**What you will do**
Answer these questions from the text below on activating the human delta-globin gene:
(a) What two main treatment strategies are being investigated?
(b) What was inserted into the delta-globin gene promoter to activate it?
(c) What mouse model were the transgenic mice crossed with?

**Extracted text**
>>>

In vivo activation of the human delta-globin gene: the therapeutic potential in beta-thalassemic mice

Beta-thalassemia and Sickle Cell Disease are widespread fatal genetic diseases. None of the existing clinical treatments are resolving for all patients. So far two main strategies for the treatment are being investigated: (i) gene transfer of a normal beta-globin gene; (ii) reactivation of the endogenous gamma-globin gene. To date, neither approach has led to a satisfactory, commonly accepted standard of care. The delta-globin gene produces the delta-globin of the hemoglobin A2. Although low expressed, hemoglobin A2 is fully functional and could be a valid substitute of hemoglobin A in beta-thalassemia disorder, as well as an antisickling agent in Sickle Cell Disease. Previous in vitro results suggested the feasibility to transcriptionally activate the human delta-globin gene promoter by inserting a Kruppel-like factor 1 binding site. We evaluate the activation of the Kruppel-like factor 1 containing delta-globin gene in vivo in transgenic mice. To evaluate the therapeutic potential we crossed the transgenic mice carrying a single copy activated delta-globin gene with a mouse model of beta-thalassemia intermedia. Here we show that the human delta-globin gene can be activated in vivo in a stage and tissue specific fashion simply by the insertion of a Kruppel-like factor 1 binding site into the promoter. In addiction the activated delta-globin gene gives rise to a robust increase of the hemoglobin level in beta-thalassemic mice, effectively improving the thalassemia phenotype. These results demonstrate, for the first time, the therapeutical potential of the delta-globin gene to treat severe hemoglobin disorders which could lead to novel approaches for the cure of beta-hemoglobinopathies not involving gene addiction or reactivation.

<<<

**Input data**
>>>

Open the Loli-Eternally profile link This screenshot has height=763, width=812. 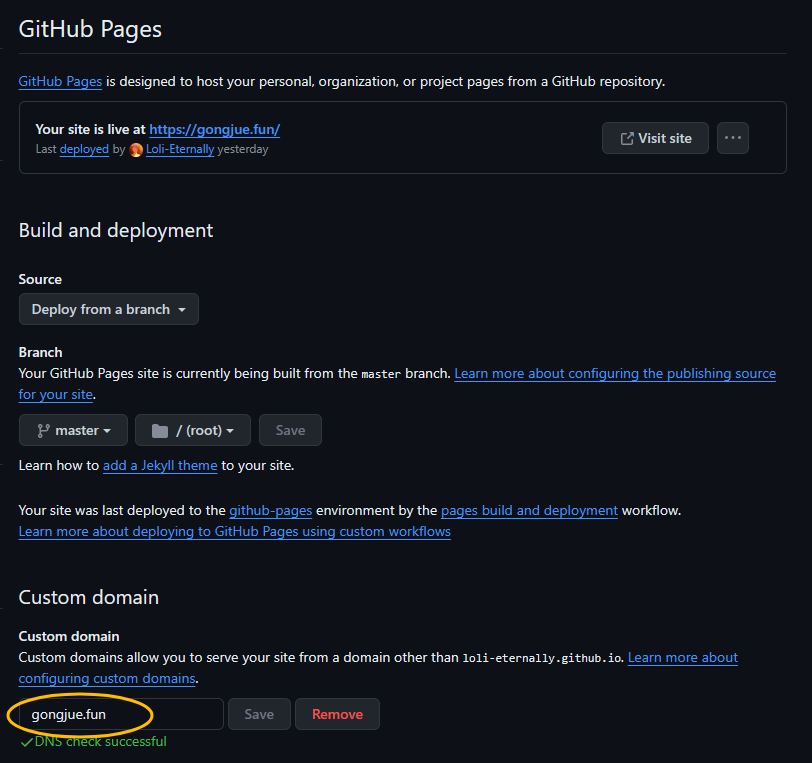(x=180, y=149)
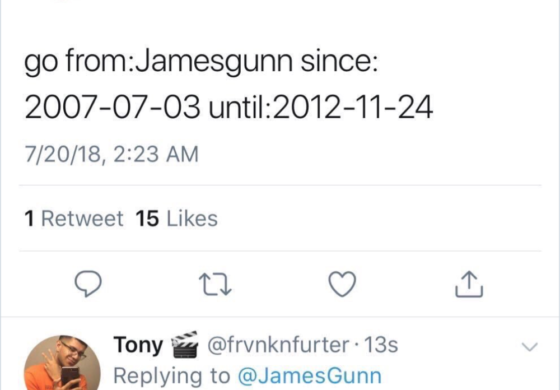Click the tweet timestamp 7/20/18, 2:23 AM
Image resolution: width=560 pixels, height=390 pixels.
coord(111,154)
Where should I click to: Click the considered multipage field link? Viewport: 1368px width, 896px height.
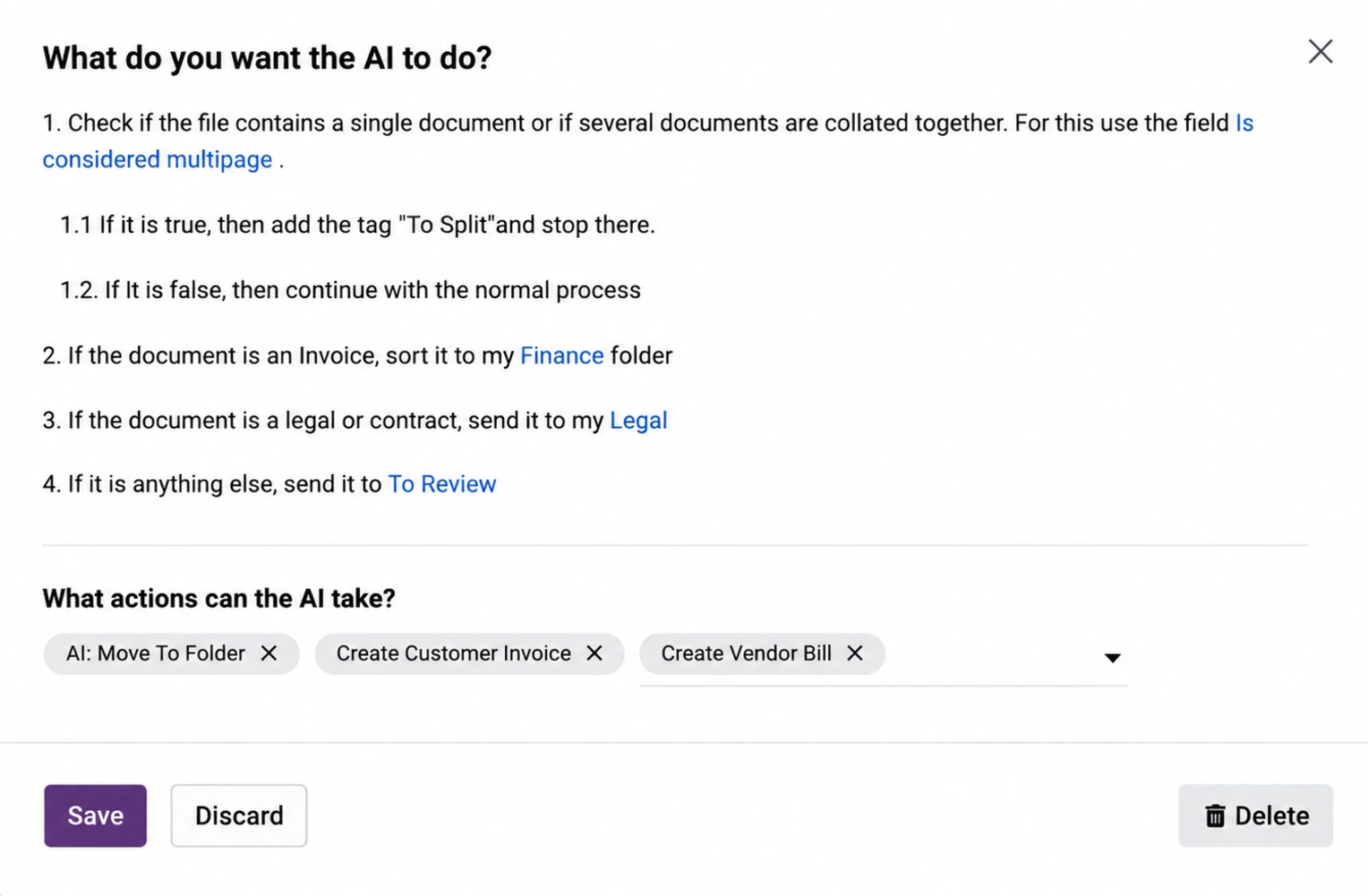pos(158,159)
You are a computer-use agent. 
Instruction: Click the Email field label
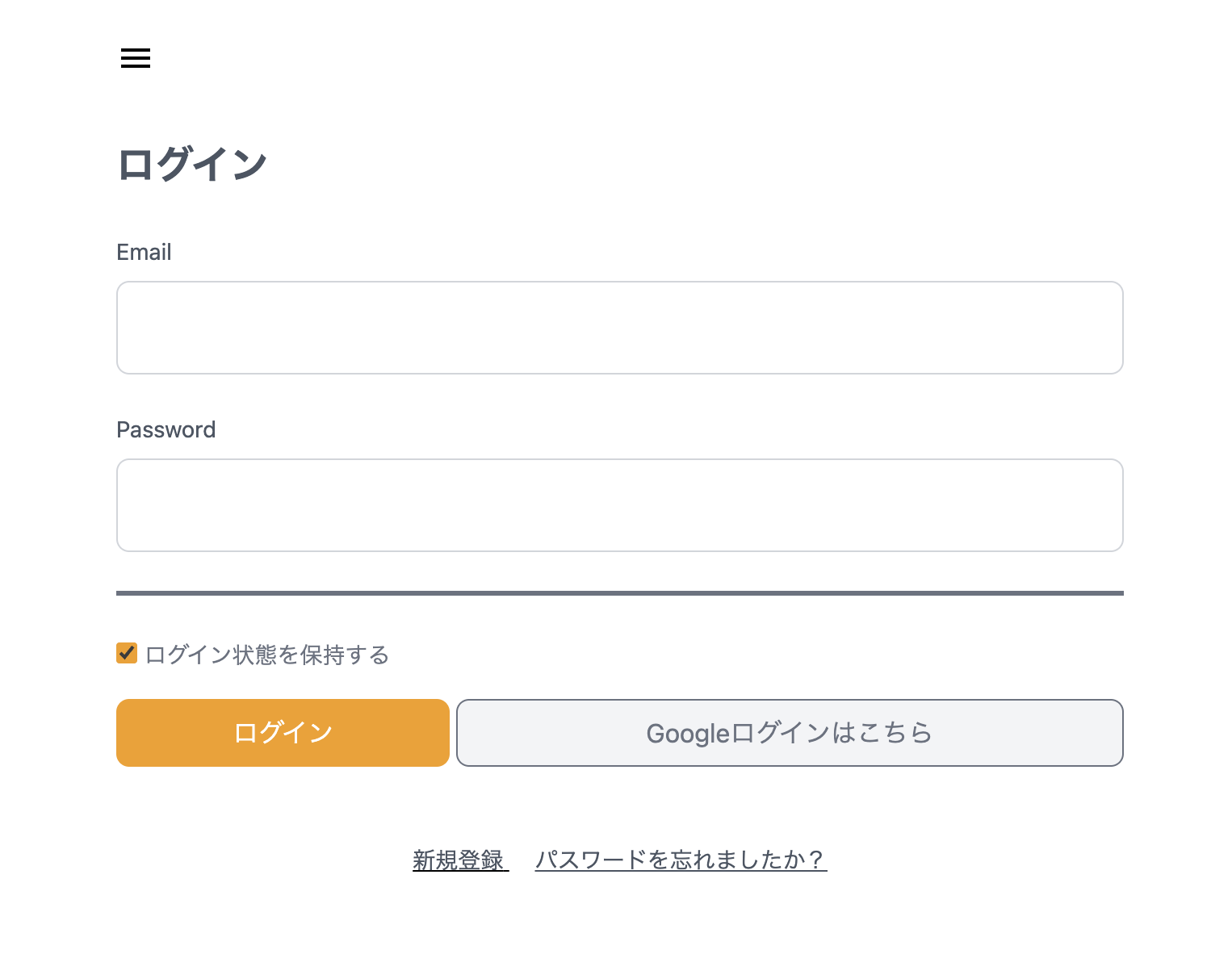[x=144, y=253]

<<<

**Result of the exercise**
(a) Gene transfer of a normal beta-globin gene, and reactivation of the endogenous gamma-globin gene.
(b) A Kruppel-like factor 1 binding site.
(c) A mouse model of beta-thalassemia intermedia.